American arts administrator

Harriet Anna Mayor Fulbright (December 13, 1933 - September 26, 2023) was an American nonprofit executive who was the president of the J. William and Harriet Fulbright Center and board president of Harriet Fulbright College. She was the second wife, and widow, of United States Senator J. William Fulbright. Mayor was the Executive Director of the President's Committee on the Arts and Humanities under President Bill Clinton.

==Early life and education==
Harriet Fulbright was born in New York City, New York on December 13, 1933. Her father, Brantz Mayor, worked for Time Magazine. She has five siblings, one of whom is bestselling mystery author Archer Mayor. The family moved often during Fulbright's youth and as a consequence, she spent much of her childhood in Washington, D.C., New York City and Toronto, Ontario, Canada.

Her first overseas experience was at the age of 14, when she traveled to Colombia for a summer study program. She continued her education at Radcliffe College, the women's college counterpart to Harvard University, where she earned her Bachelor of Arts in 1955. In 1975, Fulbright earned her MFA from the George Washington University in Washington, D.C.

Fulbright married William Watts in 1953 and gave birth to three daughters. The family spent two years each stationed in the USSR and South Korea and one year in Germany. She taught English in each country and would continue to teach for many years to come.
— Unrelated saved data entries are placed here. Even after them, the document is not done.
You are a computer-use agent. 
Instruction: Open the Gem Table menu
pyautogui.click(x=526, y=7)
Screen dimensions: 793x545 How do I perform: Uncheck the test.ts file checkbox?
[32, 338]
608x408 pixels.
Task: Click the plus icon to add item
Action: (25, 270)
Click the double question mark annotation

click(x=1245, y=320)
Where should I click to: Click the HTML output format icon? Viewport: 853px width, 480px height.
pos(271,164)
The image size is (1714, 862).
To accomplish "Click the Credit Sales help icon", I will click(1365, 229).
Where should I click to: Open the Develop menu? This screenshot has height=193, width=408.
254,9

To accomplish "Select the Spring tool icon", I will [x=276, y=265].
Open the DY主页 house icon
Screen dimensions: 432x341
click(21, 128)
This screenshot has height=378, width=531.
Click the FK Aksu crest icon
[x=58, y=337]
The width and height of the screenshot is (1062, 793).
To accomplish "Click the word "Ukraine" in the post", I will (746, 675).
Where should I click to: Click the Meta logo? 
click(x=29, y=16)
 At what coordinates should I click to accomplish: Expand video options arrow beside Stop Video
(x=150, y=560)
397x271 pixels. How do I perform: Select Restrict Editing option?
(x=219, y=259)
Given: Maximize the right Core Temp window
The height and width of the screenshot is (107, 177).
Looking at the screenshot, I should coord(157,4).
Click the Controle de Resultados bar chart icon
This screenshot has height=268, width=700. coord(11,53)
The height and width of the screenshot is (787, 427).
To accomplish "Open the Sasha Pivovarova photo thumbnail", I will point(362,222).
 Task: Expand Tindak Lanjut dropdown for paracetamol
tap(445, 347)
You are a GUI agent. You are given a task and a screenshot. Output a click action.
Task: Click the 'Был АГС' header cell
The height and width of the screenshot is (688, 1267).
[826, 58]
==Life with Senator Fulbright==
In 1987, Mayor served as the Executive Director of the Fulbright Association and moved the headquarters from Bryn Mawr, Pennsylvania to Washington, D.C. Senator Fulbright was on the board of the Fulbright Association at the time and the two began spending time together. The two were married on March 10, 1990, in a private ceremony at Senator Fulbright's home in Washington when JW Fulbright was 83 years old.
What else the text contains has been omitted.